Chemical injuries to the eye can have serious consequences and require prompt and appropriate management. Individuals who work around chemicals are most at risk for this type of injury, and we encourage this population to wear eye protection every time they’re handling chemicals. That said, many of the chemical injuries we see occur in individuals doing cleaning or house projects who aren’t well-versed in eye safety and protection. As we move towards “spring cleaning” these injuries become even more common. I had a patient who was opening his pool without eye protection and chlorine splashed back into his eyes, causing very severe injury. 

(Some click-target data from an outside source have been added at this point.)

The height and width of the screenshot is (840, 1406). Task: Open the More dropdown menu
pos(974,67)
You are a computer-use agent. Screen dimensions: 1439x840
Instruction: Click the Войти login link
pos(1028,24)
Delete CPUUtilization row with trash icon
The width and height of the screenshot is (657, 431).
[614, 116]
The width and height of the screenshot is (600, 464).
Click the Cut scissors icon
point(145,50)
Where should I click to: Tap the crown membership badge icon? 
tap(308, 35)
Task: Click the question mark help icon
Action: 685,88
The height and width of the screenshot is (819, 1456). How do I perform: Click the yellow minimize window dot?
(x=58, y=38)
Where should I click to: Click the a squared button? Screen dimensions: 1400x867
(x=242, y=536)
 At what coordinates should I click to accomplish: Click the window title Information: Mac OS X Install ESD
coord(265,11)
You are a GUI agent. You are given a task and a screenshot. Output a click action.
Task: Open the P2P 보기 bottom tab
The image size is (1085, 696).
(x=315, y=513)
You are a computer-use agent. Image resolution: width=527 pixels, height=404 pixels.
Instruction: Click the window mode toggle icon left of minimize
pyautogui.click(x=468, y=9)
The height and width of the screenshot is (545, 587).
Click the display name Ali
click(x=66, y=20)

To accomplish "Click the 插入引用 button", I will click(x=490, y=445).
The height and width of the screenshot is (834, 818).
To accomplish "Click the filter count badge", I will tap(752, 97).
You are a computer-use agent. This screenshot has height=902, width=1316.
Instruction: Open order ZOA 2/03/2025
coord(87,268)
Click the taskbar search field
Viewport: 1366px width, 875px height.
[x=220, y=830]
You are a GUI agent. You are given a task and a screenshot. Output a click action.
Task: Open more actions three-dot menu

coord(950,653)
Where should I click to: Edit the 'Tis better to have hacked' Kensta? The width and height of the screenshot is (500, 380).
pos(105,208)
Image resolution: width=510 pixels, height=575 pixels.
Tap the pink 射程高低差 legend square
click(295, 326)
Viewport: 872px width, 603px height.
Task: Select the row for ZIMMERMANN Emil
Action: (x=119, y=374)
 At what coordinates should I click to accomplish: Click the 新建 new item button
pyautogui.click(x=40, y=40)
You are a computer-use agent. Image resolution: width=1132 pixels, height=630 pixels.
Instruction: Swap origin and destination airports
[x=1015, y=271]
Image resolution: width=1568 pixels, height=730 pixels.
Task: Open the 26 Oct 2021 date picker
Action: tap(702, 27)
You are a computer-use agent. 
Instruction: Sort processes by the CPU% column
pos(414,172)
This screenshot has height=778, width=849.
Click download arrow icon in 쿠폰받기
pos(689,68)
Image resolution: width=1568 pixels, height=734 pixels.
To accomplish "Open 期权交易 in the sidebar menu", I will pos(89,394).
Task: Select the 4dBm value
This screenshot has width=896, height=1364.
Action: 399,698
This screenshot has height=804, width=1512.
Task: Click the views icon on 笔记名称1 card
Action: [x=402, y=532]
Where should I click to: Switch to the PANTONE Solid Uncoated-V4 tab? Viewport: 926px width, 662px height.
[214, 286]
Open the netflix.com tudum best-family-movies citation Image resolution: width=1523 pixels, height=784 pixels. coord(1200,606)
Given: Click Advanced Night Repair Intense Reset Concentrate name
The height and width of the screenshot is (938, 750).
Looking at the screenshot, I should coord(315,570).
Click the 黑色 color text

Here, I’ll discuss the steps necessary when dealing with ocular chemical injury, from substance identification and classification to medical and surgical management.

 

Initial Steps

Limiting the amount of contact the chemical substance has with the eye is crucial. Most ocular chemical injury patients come through the emergency department, which is where we’re best able to irrigate the eye with something like a Morgan lens. However, because time to irrigation greatly influences visual prognosis, it’s recommended that patients who can’t get to the emergency department right away irrigate with whatever they have on hand, even if it’s not sterile, such as tap water.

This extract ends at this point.